Now, this dictatorial rule does not find a parallel in any democratic regime in the world. Journalist is he who gets his income from the exercise of the journalism profession and that’s it.

The pastor’s project is in reaction to the  rejection of a proposal by Fenaj (National Federation of Journalists) to create a Federal Board of Journalism. That proposal was sent in 2004 to Congress by the Federal Government. Due to the pressure by the journalists and the media owners, however,  the attempt to curtail even more freedom of expression in Brazil was withdrawn on that same year.

Again, the quotas. The white guild wants to protect the corporation. While the country was getting thrilled and distracted by the World Cup, the project was approved almost clandestinely in Congress. It now depends only on a veto or an approval by the Supreme Ignoramus, the president. It’s amazing that such a rule would appear now in these Internet days, a time in which any citizen can start his blog and do journalism the way he pleases.

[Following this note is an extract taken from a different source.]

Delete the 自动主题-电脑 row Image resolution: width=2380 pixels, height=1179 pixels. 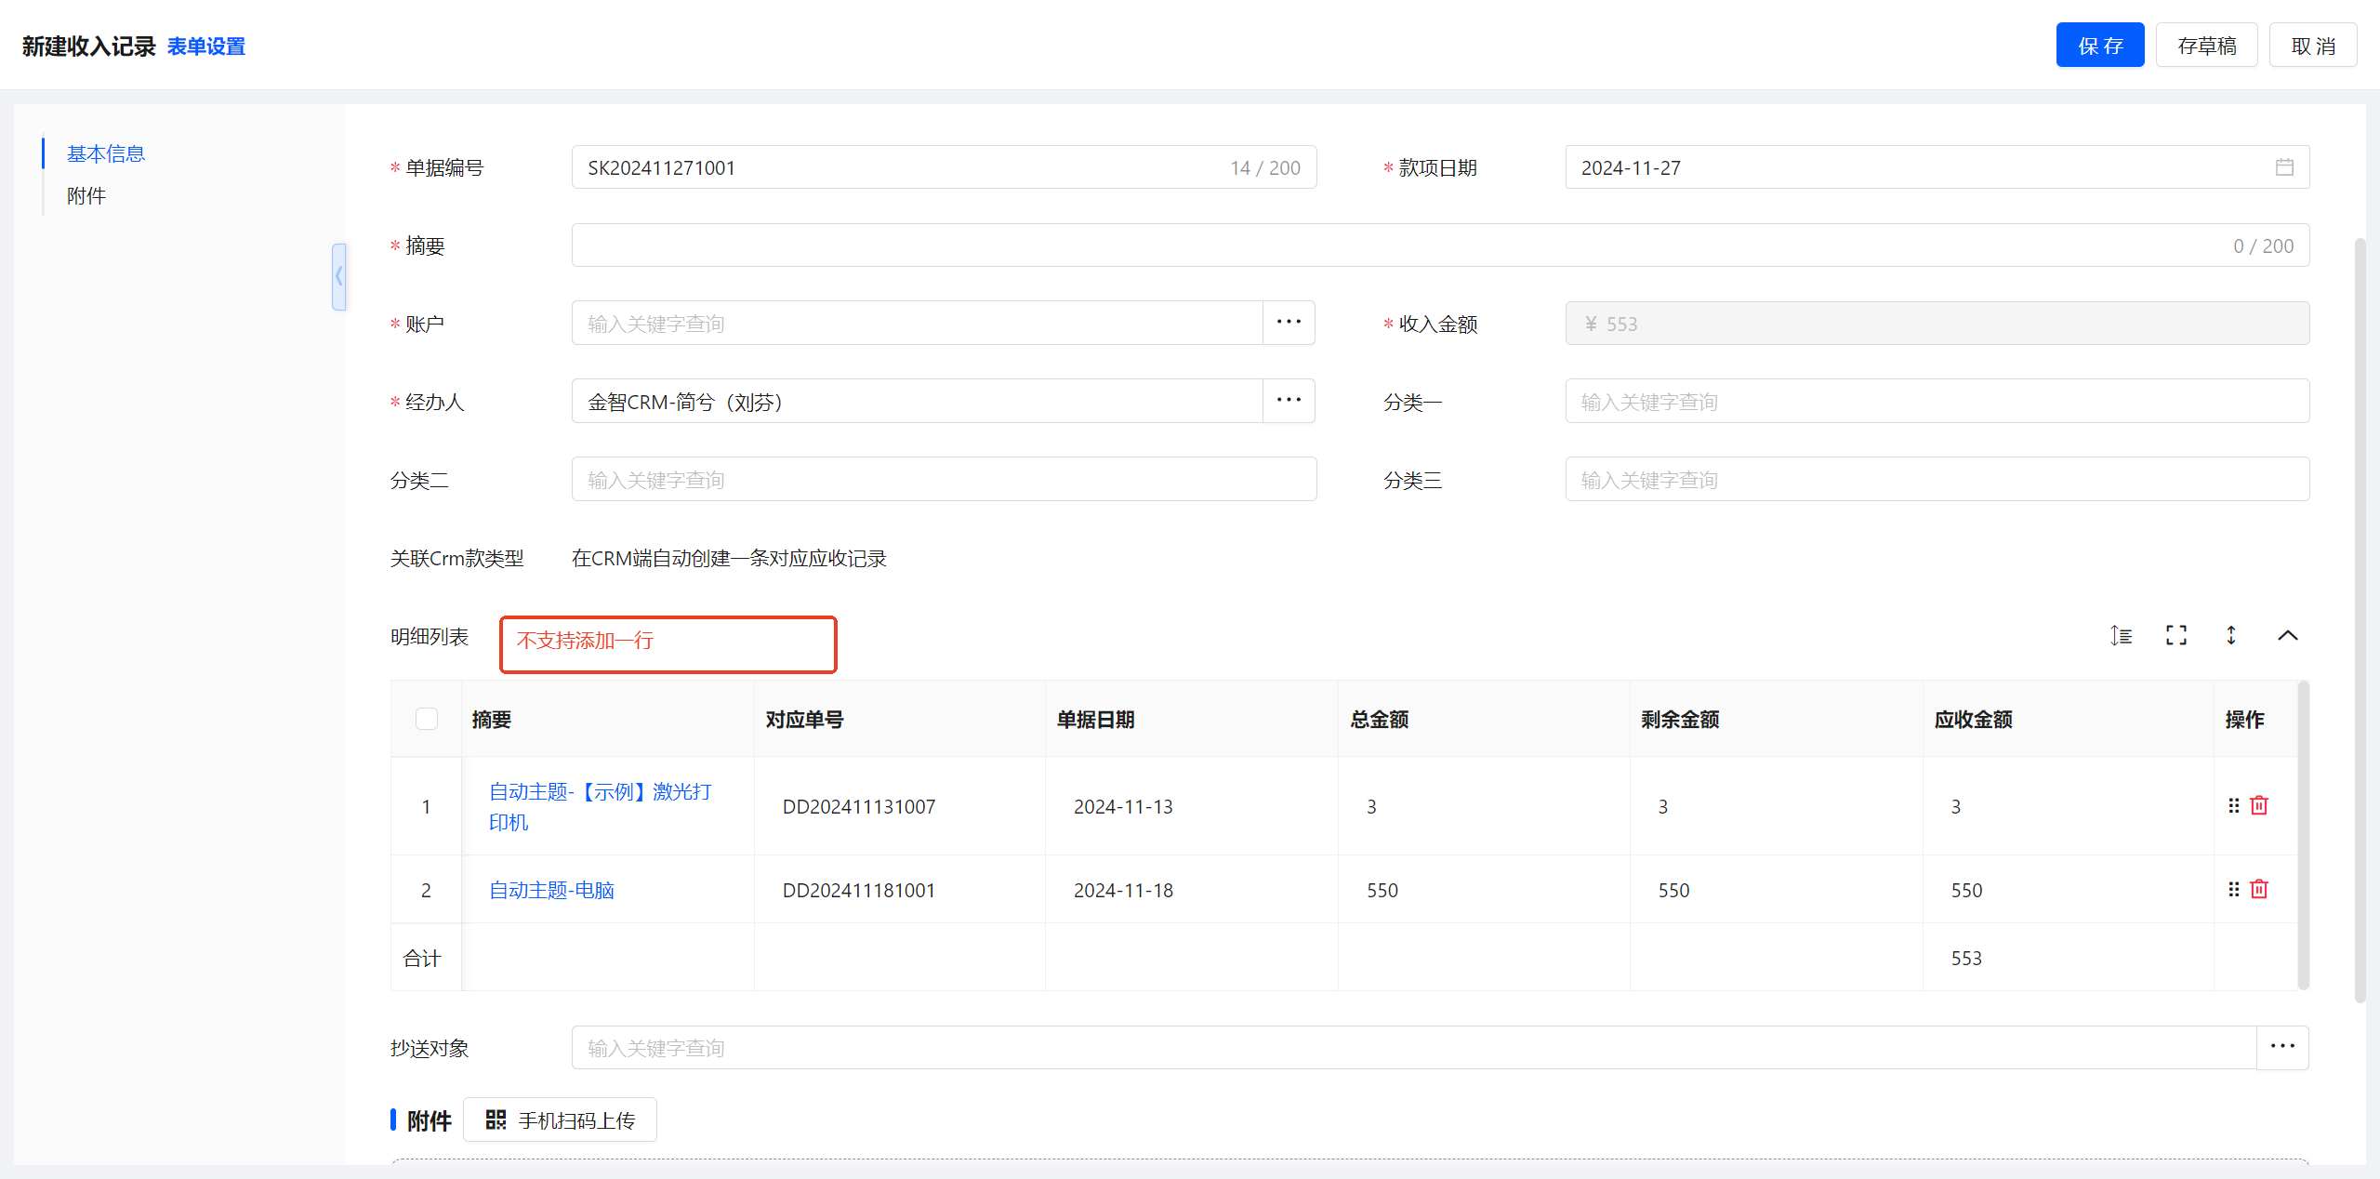click(x=2259, y=889)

The Supreme Ignoramus, as it is known,  has no love lost for the press. He might very well adopt such juridical excrescence. Right now when the Web has liberated journalists from the costs of paper, printing and distribution. Blogs represent today high level journalism and they are nimbler than the journalism on paper. The Chinese communists have already realized this and are censoring the Internet.

If he adopts this scourge, the Supreme Ignoramus will be fighting in vain against tomorrow’s dawn.

Janer Cristaldo – he holds a Ph.D. from University of Paris, Sorbonne – is an author, translator, lawyer, philosopher and journalist and lives in São Paulo. His e-mail address is janercr@terra.com.br.

Translated from the Portuguese by Arlindo Silva.